As they reached an outer corridor of the palace, a sort of colonnade bordering on a garden they almost collided with a full-grown lion, attached to a small tree by a long rope, who was prowling the area pretty much at will.
The group of HQ Peace Corps stopped immediately.
“This is Tojo,” said the Ethiopian palace guard. “He is the Emperor’s favorite.”
“Is it all right if I pat him?” asked Shriver.
“Uh, if you wish,” said the guide.
Colmen turned to the other Peace Corps officials and whispered, “What is the line of succession at the Peace Corps, anyway?”
Joseph Colmen
Joseph Colmen, beloved husband of Muriel Colmen, loving father of Amy Colmen and Carolyn Cohen, and grandfather to Jennifer Riehl and Brian Cohen, died peacefully at his home in Silver Spring on March 13, 2018 at the age of 98. Services were previously held.
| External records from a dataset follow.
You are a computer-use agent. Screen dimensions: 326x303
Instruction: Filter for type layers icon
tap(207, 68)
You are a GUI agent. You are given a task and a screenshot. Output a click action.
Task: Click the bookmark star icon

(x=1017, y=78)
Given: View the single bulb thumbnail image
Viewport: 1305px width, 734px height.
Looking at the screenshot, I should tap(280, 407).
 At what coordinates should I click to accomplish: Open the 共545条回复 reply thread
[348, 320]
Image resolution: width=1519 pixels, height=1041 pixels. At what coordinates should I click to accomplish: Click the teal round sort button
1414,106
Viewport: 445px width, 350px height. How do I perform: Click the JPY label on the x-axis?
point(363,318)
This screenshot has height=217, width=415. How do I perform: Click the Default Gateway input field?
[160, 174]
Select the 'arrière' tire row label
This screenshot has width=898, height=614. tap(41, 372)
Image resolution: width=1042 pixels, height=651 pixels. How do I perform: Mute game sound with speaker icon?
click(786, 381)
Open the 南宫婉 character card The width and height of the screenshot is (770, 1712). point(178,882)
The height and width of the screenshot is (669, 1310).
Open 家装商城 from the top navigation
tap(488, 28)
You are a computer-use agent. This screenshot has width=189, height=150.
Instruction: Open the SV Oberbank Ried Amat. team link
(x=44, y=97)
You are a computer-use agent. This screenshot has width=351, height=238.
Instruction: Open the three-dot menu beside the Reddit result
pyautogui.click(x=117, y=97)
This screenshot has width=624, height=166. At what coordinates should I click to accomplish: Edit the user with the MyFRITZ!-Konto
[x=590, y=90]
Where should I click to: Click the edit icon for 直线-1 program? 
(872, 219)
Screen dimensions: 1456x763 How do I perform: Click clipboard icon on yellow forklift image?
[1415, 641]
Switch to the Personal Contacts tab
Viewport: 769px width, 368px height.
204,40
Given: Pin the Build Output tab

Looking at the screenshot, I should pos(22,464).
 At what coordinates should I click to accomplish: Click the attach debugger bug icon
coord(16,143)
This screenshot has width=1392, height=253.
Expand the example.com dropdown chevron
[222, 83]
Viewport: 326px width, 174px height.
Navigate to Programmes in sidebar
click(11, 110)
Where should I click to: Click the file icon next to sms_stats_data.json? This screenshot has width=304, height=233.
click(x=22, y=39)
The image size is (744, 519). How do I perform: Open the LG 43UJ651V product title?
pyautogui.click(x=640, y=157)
After serving in Naval Intelligence during WWII, Dr. Colmen settled in Washington, DC, where he served as Deputy Associate Director for the Peace Corps under Sargent Shriver. Subsequently, he served in the Johnson Administration as Deputy Assistant Secretary for Education in the Dept. of Health, Education and Welfare.
An industrial psychologist, Dr. Colmen retired from public service and spent the next three decades as a private consultant, working on such projects as FAA air traffic controller selection and analysis of teenage smoking behavior.
His combination of humor and humanitarianism will be missed by all who knew him. Contributions may be made in his memory to the Peace Corps Education Fund or the American Heart Association.
In the mid-1960s, Joe and Harris Wofford shared a suite on the top floor of the Peace Corps Maiatico Building, and Sally Collier, at the door to the suite, kept them orderly and productive. It was a beehive of activity, especially involving recently returned PCVs. One day someone organized a meeting in the suite for about a dozen people, mainly RPCVs, probably more. (Harris was out, and so this happened in his absence.) I don’t recall the purpose of the meeting, but many of the young guys who were close to Harris were present. All these young people trouped into the office suite for the Assistant Director of the Peace Corps and settled into the big chairs inside Harris’s office. Joe Colmen watched this spectacle with amusement. “What is this?” he called out. “Boy’s Nation?”